*Short exercise*. Convert the entries below into a JSON list of strings with one string per line, leaving out blank lines.

★ ★ ★

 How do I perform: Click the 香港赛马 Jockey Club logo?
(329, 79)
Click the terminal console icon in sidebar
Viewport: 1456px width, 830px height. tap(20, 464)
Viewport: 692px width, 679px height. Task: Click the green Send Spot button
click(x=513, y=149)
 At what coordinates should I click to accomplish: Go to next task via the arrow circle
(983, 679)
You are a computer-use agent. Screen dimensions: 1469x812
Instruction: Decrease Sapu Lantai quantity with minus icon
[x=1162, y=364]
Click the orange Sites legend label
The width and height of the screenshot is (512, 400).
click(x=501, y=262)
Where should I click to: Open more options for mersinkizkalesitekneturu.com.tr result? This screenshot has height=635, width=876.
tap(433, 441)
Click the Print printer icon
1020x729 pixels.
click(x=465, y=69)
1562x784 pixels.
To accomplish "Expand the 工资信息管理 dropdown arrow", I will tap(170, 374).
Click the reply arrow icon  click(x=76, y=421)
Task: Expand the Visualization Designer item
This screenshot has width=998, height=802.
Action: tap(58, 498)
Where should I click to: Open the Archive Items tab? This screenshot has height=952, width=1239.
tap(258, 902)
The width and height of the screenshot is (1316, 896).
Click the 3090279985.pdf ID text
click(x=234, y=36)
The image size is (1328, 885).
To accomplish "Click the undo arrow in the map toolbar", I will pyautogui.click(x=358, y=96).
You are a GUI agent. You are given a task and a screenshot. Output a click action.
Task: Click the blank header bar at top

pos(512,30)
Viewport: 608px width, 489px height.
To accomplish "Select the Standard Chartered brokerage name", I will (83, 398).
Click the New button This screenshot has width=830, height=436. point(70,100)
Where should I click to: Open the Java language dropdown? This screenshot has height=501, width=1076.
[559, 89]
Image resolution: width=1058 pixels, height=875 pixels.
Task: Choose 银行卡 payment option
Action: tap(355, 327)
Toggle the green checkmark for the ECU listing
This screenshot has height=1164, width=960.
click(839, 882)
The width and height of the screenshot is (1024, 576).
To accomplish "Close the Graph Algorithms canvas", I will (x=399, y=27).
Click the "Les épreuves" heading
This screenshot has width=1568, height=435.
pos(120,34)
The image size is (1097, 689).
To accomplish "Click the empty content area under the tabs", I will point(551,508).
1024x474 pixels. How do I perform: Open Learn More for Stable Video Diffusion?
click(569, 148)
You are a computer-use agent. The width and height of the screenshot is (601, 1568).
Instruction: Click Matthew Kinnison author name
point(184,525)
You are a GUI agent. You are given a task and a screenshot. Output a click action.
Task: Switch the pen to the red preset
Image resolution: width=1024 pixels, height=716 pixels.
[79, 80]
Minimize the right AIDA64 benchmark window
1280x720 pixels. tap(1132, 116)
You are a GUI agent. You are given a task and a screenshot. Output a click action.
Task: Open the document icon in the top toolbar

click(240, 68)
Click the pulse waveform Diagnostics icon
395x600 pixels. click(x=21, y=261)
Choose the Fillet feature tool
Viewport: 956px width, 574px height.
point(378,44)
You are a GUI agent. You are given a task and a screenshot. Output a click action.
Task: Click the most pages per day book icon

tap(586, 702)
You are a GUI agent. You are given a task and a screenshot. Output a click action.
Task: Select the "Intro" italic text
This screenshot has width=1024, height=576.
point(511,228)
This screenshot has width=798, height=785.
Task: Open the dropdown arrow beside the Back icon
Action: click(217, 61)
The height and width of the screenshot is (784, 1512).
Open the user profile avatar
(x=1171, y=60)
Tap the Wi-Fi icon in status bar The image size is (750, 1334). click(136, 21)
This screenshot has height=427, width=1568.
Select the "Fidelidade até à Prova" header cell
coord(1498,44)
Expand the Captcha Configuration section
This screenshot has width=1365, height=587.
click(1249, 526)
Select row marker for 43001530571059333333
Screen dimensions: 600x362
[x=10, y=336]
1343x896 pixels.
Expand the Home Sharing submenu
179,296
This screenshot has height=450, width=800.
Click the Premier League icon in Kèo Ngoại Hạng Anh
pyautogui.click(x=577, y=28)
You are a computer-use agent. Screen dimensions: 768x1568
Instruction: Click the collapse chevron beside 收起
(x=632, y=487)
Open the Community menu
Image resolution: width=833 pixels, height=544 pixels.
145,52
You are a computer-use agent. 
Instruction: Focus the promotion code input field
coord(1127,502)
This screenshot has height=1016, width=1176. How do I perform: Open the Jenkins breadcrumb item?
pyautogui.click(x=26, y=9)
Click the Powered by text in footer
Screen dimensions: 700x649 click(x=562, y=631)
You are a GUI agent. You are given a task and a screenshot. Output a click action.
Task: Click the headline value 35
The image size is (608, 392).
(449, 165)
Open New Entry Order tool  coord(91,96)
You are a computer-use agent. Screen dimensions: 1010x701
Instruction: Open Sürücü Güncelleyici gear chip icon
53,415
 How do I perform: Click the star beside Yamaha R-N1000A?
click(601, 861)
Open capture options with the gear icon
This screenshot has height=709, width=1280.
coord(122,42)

★ ★ ★

*The response*.
[
  " How do I perform: Click the 香港赛马 Jockey Club logo?",
  "(329, 79)",
  "Click the terminal console icon in sidebar",
  "Viewport: 1456px width, 830px height. tap(20, 464)",
  "Viewport: 692px width, 679px height. Task: Click the green Send Spot button",
  "click(x=513, y=149)",
  " At what coordinates should I click to accomplish: Go to next task via the arrow circle",
  "(983, 679)",
  "You are a computer-use agent. Screen dimensions: 1469x812",
  "Instruction: Decrease Sapu Lantai quantity with minus icon",
  "[x=1162, y=364]",
  "Click the orange Sites legend label",
  "The width and height of the screenshot is (512, 400).",
  "click(x=501, y=262)",
  "Where should I click to: Open more options for mersinkizkalesitekneturu.com.tr result? This screenshot has height=635, width=876.",
  "tap(433, 441)",
  "Click the Print printer icon",
  "1020x729 pixels.",
  "click(x=465, y=69)",
  "1562x784 pixels.",
  "To accomplish \"Expand the 工资信息管理 dropdown arrow\", I will tap(170, 374).",
  "Click the reply arrow icon  click(x=76, y=421)",
  "Task: Expand the Visualization Designer item",
  "This screenshot has width=998, height=802.",
  "Action: tap(58, 498)",
  "Where should I click to: Open the Archive Items tab? This screenshot has height=952, width=1239.",
  "tap(258, 902)",
  "The width and height of the screenshot is (1316, 896).",
  "Click the 3090279985.pdf ID text",
  "click(x=234, y=36)",
  "The image size is (1328, 885).",
  "To accomplish \"Click the undo arrow in the map toolbar\", I will pyautogui.click(x=358, y=96).",
  "You are a GUI agent. You are given a task and a screenshot. Output a click action.",
  "Task: Click the blank header bar at top",
  "pos(512,30)",
  "Viewport: 608px width, 489px height.",
  "To accomplish \"Select the Standard Chartered brokerage name\", I will (83, 398).",
  "Click the New button This screenshot has width=830, height=436. point(70,100)",
  "Where should I click to: Open the Java language dropdown? This screenshot has height=501, width=1076.",
  "[559, 89]",
  "Image resolution: width=1058 pixels, height=875 pixels.",
  "Task: Choose 银行卡 payment option",
  "Action: tap(355, 327)",
  "Toggle the green checkmark for the ECU listing",
  "This screenshot has height=1164, width=960.",
  "click(839, 882)",
  "The width and height of the screenshot is (1024, 576).",
  "To accomplish \"Close the Graph Algorithms canvas\", I will (x=399, y=27).",
  "Click the \"Les épreuves\" heading",
  "This screenshot has width=1568, height=435.",
  "pos(120,34)",
  "The image size is (1097, 689).",
  "To accomplish \"Click the empty content area under the tabs\", I will point(551,508).",
  "1024x474 pixels. How do I perform: Open Learn More for Stable Video Diffusion?",
  "click(569, 148)",
  "You are a computer-use agent. The width and height of the screenshot is (601, 1568).",
  "Instruction: Click Matthew Kinnison author name",
  "point(184,525)",
  "You are a GUI agent. You are given a task and a screenshot. Output a click action.",
  "Task: Switch the pen to the red preset",
  "Image resolution: width=1024 pixels, height=716 pixels.",
  "[79, 80]",
  "Minimize the right AIDA64 benchmark window",
  "1280x720 pixels. tap(1132, 116)",
  "You are a GUI agent. You are given a task and a screenshot. Output a click action.",
  "Task: Open the document icon in the top toolbar",
  "click(240, 68)",
  "Click the pulse waveform Diagnostics icon",
  "395x600 pixels. click(x=21, y=261)",
  "Choose the Fillet feature tool",
  "Viewport: 956px width, 574px height.",
  "point(378,44)",
  "You are a GUI agent. You are given a task and a screenshot. Output a click action.",
  "Task: Click the most pages per day book icon",
  "tap(586, 702)",
  "You are a GUI agent. You are given a task and a screenshot. Output a click action.",
  "Task: Select the \"Intro\" italic text",
  "This screenshot has width=1024, height=576.",
  "point(511,228)",
  "This screenshot has width=798, height=785.",
  "Task: Open the dropdown arrow beside the Back icon",
  "Action: click(217, 61)",
  "The height and width of the screenshot is (784, 1512).",
  "Open the user profile avatar",
  "(x=1171, y=60)",
  "Tap the Wi-Fi icon in status bar The image size is (750, 1334). click(136, 21)",
  "This screenshot has height=427, width=1568.",
  "Select the \"Fidelidade até à Prova\" header cell",
  "coord(1498,44)",
  "Expand the Captcha Configuration section",
  "This screenshot has width=1365, height=587.",
  "click(1249, 526)",
  "Select row marker for 43001530571059333333",
  "Screen dimensions: 600x362",
  "[x=10, y=336]",
  "1343x896 pixels.",
  "Expand the Home Sharing submenu",
  "179,296",
  "This screenshot has height=450, width=800.",
  "Click the Premier League icon in Kèo Ngoại Hạng Anh",
  "pyautogui.click(x=577, y=28)",
  "You are a computer-use agent. Screen dimensions: 768x1568",
  "Instruction: Click the collapse chevron beside 收起",
  "(x=632, y=487)",
  "Open the Community menu",
  "Image resolution: width=833 pixels, height=544 pixels.",
  "145,52",
  "You are a computer-use agent. ",
  "Instruction: Focus the promotion code input field",
  "coord(1127,502)",
  "This screenshot has height=1016, width=1176. How do I perform: Open the Jenkins breadcrumb item?",
  "pyautogui.click(x=26, y=9)",
  "Click the Powered by text in footer",
  "Screen dimensions: 700x649 click(x=562, y=631)",
  "You are a GUI agent. You are given a task and a screenshot. Output a click action.",
  "Task: Click the headline value 35",
  "The image size is (608, 392).",
  "(449, 165)",
  "Open New Entry Order tool  coord(91,96)",
  "You are a computer-use agent. Screen dimensions: 1010x701",
  "Instruction: Open Sürücü Güncelleyici gear chip icon",
  "53,415",
  " How do I perform: Click the star beside Yamaha R-N1000A?",
  "click(601, 861)",
  "Open capture options with the gear icon",
  "This screenshot has height=709, width=1280.",
  "coord(122,42)"
]